I am riding a wave these last few days, being tossed between anxiety and contentment. At this very moment I’m sitting in a dirty little vegetarian restaurant waiting for a friend, and up until about two minutes ago I was fretting, still about the group I’m facilitating. Then, all of a sudden, right next to where my heart is in my chest, I felt a quick swelling up of joy. Nothing’s different than it was a few minutes ago — the issues I’m trying to untangle are still there — I still have a nagging little burden of worry hovering over me — but there’s also pleasure. The sun is warm. Commercial Drive, my favorite part of town, is teeming with people. I biked all the way here from work, and FAST — with a pit stop at the public library to pick up a book on cycling the Pacific Coast, to help us plan our weeklong trip through Washington State in July. Even though I have lots of work to do this weekend to prepare for Monday, and I feel overburdened and a little shackled by how much work I’ve taken on at my job, and I have three plans for this weekend that I don’t really want, despite despite despite all that, I’m free.

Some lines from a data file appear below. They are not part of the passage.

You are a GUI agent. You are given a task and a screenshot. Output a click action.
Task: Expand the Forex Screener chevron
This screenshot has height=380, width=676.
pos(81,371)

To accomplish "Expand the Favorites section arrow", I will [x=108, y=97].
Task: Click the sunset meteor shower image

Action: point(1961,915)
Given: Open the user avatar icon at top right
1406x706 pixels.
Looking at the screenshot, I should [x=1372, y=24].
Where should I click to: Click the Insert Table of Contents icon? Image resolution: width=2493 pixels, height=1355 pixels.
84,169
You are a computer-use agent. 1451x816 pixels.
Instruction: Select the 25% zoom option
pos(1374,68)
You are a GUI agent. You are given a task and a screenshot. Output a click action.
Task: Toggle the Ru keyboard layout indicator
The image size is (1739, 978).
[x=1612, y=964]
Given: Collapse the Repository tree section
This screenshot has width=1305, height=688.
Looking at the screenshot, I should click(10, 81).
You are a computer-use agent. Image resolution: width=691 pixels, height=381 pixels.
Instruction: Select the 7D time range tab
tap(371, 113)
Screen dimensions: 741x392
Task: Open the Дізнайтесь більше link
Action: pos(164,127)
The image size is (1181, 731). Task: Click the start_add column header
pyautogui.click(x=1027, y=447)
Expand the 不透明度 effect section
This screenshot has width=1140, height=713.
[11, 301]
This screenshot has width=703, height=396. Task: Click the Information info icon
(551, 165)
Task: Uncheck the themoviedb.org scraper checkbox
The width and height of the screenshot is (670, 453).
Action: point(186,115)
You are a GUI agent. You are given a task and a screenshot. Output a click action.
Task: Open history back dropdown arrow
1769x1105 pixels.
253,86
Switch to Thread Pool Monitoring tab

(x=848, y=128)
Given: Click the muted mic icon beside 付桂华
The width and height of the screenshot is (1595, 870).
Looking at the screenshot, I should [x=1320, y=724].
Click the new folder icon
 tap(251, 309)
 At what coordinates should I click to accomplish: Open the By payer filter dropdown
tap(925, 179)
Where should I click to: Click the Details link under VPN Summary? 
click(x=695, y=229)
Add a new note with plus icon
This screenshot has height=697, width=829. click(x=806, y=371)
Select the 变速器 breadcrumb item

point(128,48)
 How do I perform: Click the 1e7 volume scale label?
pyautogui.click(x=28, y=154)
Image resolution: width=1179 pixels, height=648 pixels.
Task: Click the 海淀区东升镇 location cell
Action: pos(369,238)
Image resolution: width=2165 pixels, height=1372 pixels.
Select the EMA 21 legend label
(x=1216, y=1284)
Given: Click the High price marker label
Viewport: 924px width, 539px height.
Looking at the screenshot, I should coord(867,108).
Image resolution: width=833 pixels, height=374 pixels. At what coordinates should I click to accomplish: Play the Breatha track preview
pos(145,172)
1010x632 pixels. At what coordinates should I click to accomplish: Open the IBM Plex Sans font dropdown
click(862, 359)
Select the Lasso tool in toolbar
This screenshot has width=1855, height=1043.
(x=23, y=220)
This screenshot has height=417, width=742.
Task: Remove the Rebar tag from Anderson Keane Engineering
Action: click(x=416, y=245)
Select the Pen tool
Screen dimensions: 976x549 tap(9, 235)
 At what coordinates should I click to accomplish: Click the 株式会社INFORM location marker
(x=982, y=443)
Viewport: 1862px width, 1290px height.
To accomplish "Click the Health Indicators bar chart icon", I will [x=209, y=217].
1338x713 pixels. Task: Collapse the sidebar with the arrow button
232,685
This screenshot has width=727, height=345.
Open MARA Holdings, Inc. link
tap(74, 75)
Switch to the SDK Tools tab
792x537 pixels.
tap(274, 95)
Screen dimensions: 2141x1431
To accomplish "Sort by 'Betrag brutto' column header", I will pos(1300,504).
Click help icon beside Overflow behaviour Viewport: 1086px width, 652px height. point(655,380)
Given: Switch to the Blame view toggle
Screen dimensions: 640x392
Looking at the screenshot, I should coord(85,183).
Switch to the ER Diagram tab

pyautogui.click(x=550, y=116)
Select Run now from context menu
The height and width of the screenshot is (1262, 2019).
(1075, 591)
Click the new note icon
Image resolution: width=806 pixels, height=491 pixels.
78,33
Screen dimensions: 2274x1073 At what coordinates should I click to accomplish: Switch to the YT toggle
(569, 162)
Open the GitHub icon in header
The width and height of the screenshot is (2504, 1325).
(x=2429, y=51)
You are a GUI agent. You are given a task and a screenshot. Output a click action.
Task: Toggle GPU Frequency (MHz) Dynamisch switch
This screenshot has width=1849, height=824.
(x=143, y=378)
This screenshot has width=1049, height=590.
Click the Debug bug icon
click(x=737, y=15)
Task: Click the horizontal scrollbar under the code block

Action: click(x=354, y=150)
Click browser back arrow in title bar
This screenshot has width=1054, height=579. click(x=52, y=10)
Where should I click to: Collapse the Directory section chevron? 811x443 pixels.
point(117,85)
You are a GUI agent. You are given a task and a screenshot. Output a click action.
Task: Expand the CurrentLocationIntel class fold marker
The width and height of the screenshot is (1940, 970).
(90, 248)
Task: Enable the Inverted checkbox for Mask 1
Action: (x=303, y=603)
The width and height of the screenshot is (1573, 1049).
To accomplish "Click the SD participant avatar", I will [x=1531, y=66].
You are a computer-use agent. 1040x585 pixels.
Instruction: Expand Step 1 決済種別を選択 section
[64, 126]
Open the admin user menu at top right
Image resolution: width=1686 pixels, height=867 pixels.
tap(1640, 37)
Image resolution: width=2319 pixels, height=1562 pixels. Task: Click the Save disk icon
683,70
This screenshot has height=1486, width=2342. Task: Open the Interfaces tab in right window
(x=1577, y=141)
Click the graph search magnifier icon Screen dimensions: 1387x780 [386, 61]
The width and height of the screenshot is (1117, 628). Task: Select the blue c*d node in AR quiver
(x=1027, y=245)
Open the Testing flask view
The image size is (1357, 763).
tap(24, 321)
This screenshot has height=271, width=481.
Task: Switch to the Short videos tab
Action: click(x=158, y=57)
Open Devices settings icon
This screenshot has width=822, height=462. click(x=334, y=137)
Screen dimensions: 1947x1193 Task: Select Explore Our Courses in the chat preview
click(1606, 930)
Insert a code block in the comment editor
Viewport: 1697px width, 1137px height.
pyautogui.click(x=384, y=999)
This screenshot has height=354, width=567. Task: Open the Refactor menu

The stuff that is troubling me took a new little turn today. Every twist of this story is walloping me in a new way, and I suddenly realized why: it is too similar to a situation that I’ve been in before. In that situation I was one of the two participants embroiled in the conflict, and it was traumatizing to both of us, and to a few innocent bystanders who got caught up in it along the way. I have given it a lot of thought over the year, have come to understand my culpability on multiple levels in that situation, and I assumed I had finished coming to terms with it. But now I see almost the exact same dynamic — totally different situation — playing out in front of me, and this time I can make facilitation choices that could potentially diffuse, remedy — or exacerbate the situation, and I feel powerless, like I’m standing just an inch off the path of a great rolling inevitability.
I was told, the other day, by one of the participants, that at a particular moment she would have liked to see stronger facilitation, that she thought I should have intervened. She would have liked a ‘healing bomb.’ And at the time she made that comment, I wasn’t sure how I could have really intervened in a way that could have helped. I mean, I tried to intervene by entering the conversation and supporting her by agreeing with her comments. That didn’t work; it just sucked me into the discussion, and at that point I lost my potential to change the dynamic because I tacitly agreed to enter it. Now I see, I could have said, “X’s statement wasn’t a blaming; it was a gift.”
It wasn’t blaming; it was a gift. She was angered by the situation but held herself aside, held no one responsible, and chose to give us a gift by going meta, making an astute comment about the nature of the discussion that no one else in the room had noticed (or at least, I doubt they had noticed it), and connected it to her past experience. It was wisdom.
It provoked a defensive reaction. I stayed within the constraints of the discussion, kept engaging with the person who got defensive. To no end, and I knew, even as I batted the ideas around with that person, that it was pointless, that no learning would come out of it, but I didn’t have the wherewithall to extricate myself.
“It was a gift. Let’s just think about the gift we’ve just been given, end this particular conversation, and move on to something else.”